Chart Performance: House Of Balloons was originally released as a mixtape and as such didn’t chart.
What The Critics Said: “These weird, morning-after tales of lust, hurt, and over-indulgence are matched by this incredibly lush, downcast music. It’s hard to think of a record since probably the xx’s debut that so fully embodies such a specific nocturnal quality.” Pitchfork Media
2011 was the year that R’n’B retook its rightful place as the most forward thinking and innovative genre in all of music. After all, it had been a rough few years as the glory days of Timbaland and Missy Elliot felt like a distant memory, and despite The-Dream’s best efforts the genre had lapsed into a kind of self-important contentedness and complacency. How To Dress well had skirted on the edge of a breakthrough in 2010, and Frank Ocean and The Weeknd were ready and waiting to turn pop in its head in 2011.
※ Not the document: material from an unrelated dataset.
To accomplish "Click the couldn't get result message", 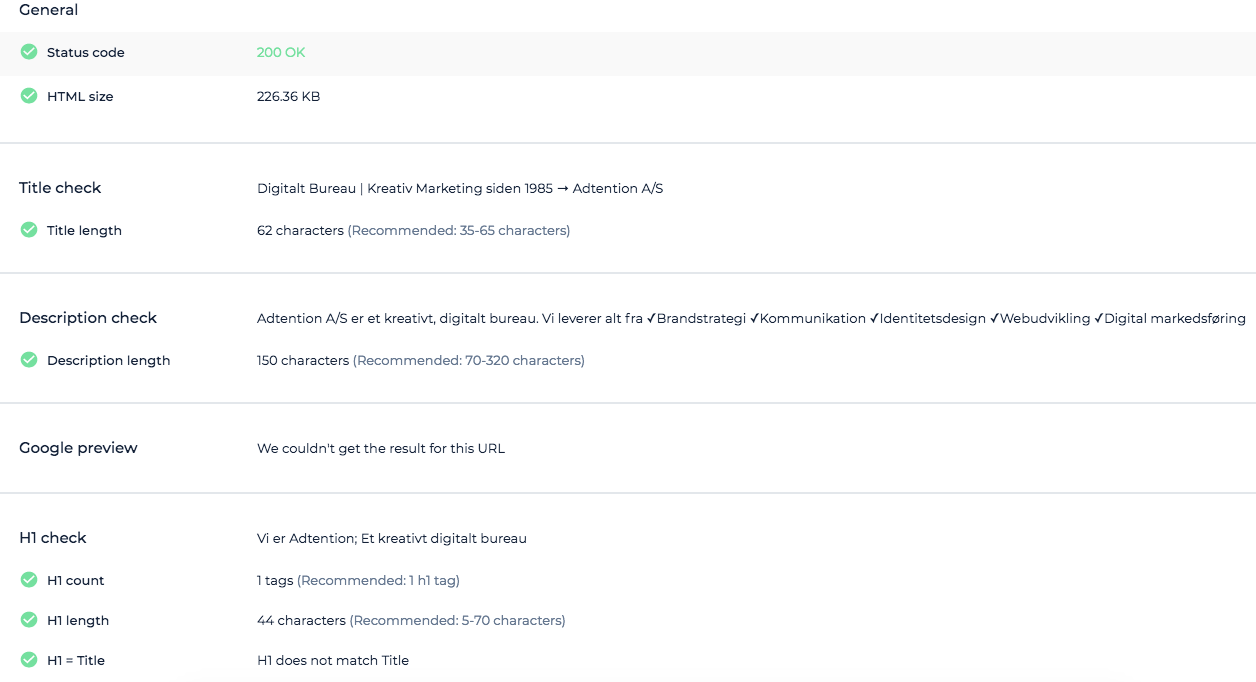I will point(381,448).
The Weeknd arrived fully formed, and House Of Balloons sounded like the future. Murky, dark, thick and seductively luscious, HOB captured a dirtiness that the R’n’B of Usher had been lacking. This was sordid, knowingly shameful, and refreshingly earthy, in short, this is what real life fucking sounded like. Dark clubs, long walks home and the heavy weight of guilty that burdens the self-ashamed cheat. “Wicked Games” was a revelation; a dark sex jam, that saw the teary eye cheat baring his soul and exhuming his frustration by wantonly giving into his carnal urges, unleashing his conflicting conflict on his pliable lover (I’m willing to be it beats a stress ball).
Better, yet was the sound, House Of Balloons felt like one lumpen amorphous mass, a seething sexual entity; it demanded to be heard in full, from start to finish. As good as “High For This” or “Coming Down” sounded they only work in the context of a molten enveloping sound. A sense of dislocation ensues as you give your self over to the House Of Ballons; you’ve never quite sure whether you’re being dragged down or lunging in. Are you drowning deeper in guilt or achieving glorious release?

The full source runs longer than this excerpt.